#### Extrait de page
:::::

Interview de M. Adrien Taquet, secrétaire d'État chargé de la protection de l'enfance, à RMC le 4 septembre 2019, sur les violences conjugales et les mesures sur l'autorité parentale des conjoints violents.

Prononcé le

Intervenant(s) : 
  • Adrien Taquet - Secrétaire d'État chargé de la protection de l'enfance

Média : Emission Forum RMC FR3 - RMC

Texte intégral

JEAN-JACQUES BOURDIN
Adrien TAQUET est avec nous, bonjour.

ADRIEN TAQUET
Bonjour.

JEAN-JACQUES BOURDIN
Secrétaire d'Etat chargé de la Protection de l'enfance. Revenons sur le début du Grenelle des violences conjugales. J'oublie… Non, je n'oublie pas le 39 19 et je n'oublie pas toutes les femmes qui sont agressées, violées, tuées par leur compagnon, mais je voudrais qu'on parle des enfants. Vous vous occupez des enfants. Alors j'ai vu l'une des mesures annoncées : suspendre ou ménager l'autorité parentale du conjoint violent.

ADRIEN TAQUET
Oui.

JEAN-JACQUES BOURDIN
C'est-à-dire, Adrien TAQUET ?

ADRIEN TAQUET
En réalité, il y a deux mesures effectivement. L'idée, c'est de suspendre l'exercice de l'autorité parentale soit dans le cas le plus dramatique, c'est-à-dire en cas de féminicide.

JEAN-JACQUES BOURDIN
Ça paraît logique, non ?

ADRIEN TAQUET
Oui, ça paraît logique. C'est évidemment possible.

JEAN-JACQUES BOURDIN
Un homme tue sa compagne, heureusement qu'il perd son autorité parentale.

ADRIEN TAQUET
Heureusement, sauf que parfois ce n'est pas prononcé. D'ailleurs hier venait témoigner lors de ce Grenelle le père d'une jeune femme qui a été assassiné.

:::::

#### Données fournies
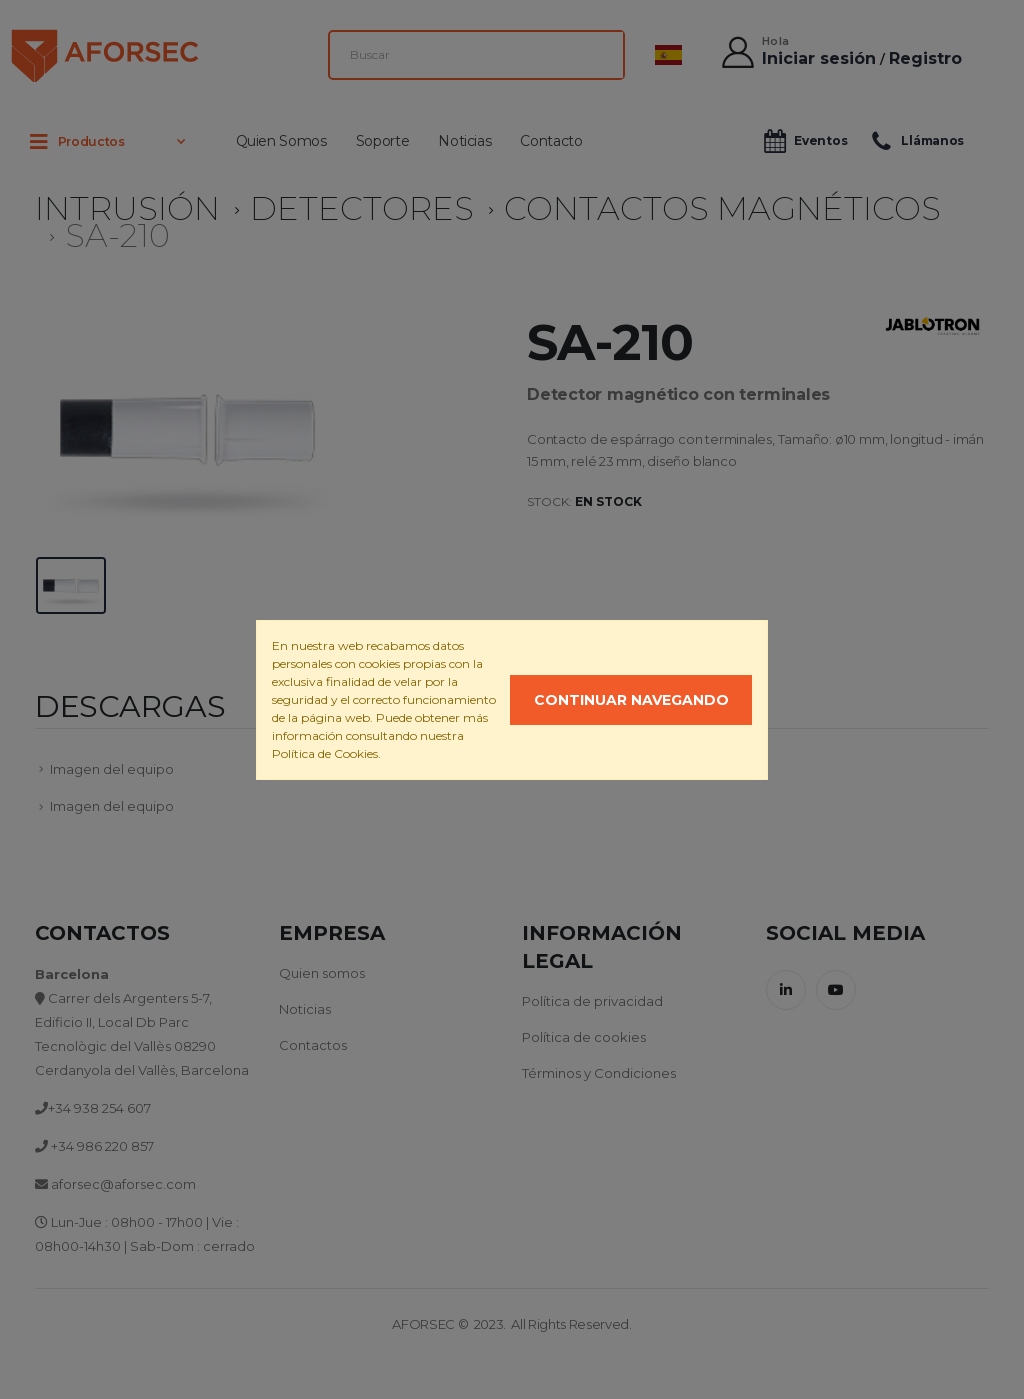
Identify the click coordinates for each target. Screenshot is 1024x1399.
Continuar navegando (631, 700)
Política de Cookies (325, 753)
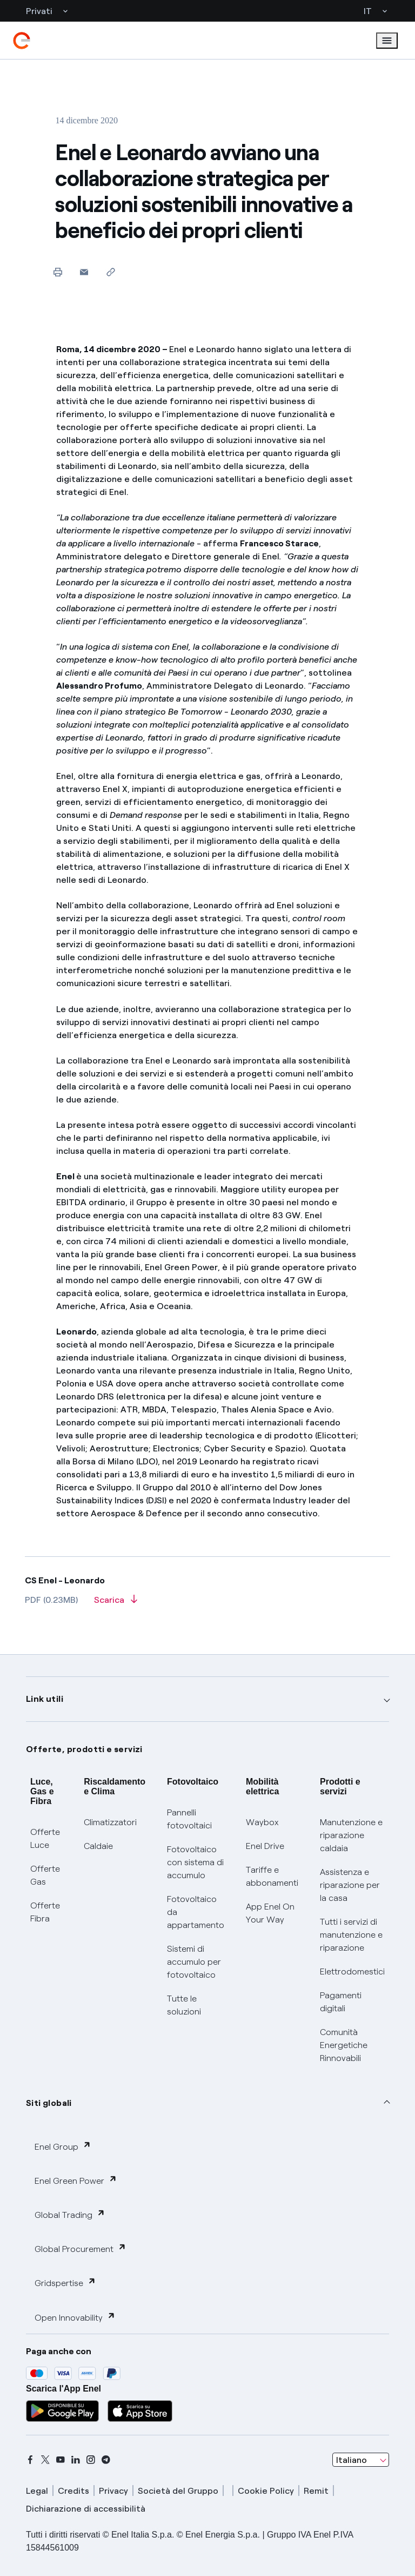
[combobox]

:::::

#### Travail demandé
A. Recopiez l'extrait de l'entretien en partant de « Texte intégral » et en allant jusqu'à « du conjoint violent. ».
B. Répondez à ces questions sur l'entretien :
(i) À quelle date l'entretien a-t-il eu lieu ?
(ii) Quel numéro Jean-Jacques Bourdin dit-il ne pas oublier ?
(iii) Dans quel cas, le plus dramatique selon Adrien Taquet, l'exercice de l'autorité parentale serait-il suspendu ?

#### Réponses attendues
A.
Texte intégral

JEAN-JACQUES BOURDIN
Adrien TAQUET est avec nous, bonjour.

ADRIEN TAQUET
Bonjour.

JEAN-JACQUES BOURDIN
Secrétaire d'Etat chargé de la Protection de l'enfance. Revenons sur le début du Grenelle des violences conjugales. J'oublie… Non, je n'oublie pas le 39 19 et je n'oublie pas toutes les femmes qui sont agressées, violées, tuées par leur compagnon, mais je voudrais qu'on parle des enfants. Vous vous occupez des enfants. Alors j'ai vu l'une des mesures annoncées : suspendre ou ménager l'autorité parentale du conjoint violent.

B.
(i) Le 4 septembre 2019.
(ii) Le 39 19.
(iii) En cas de féminicide.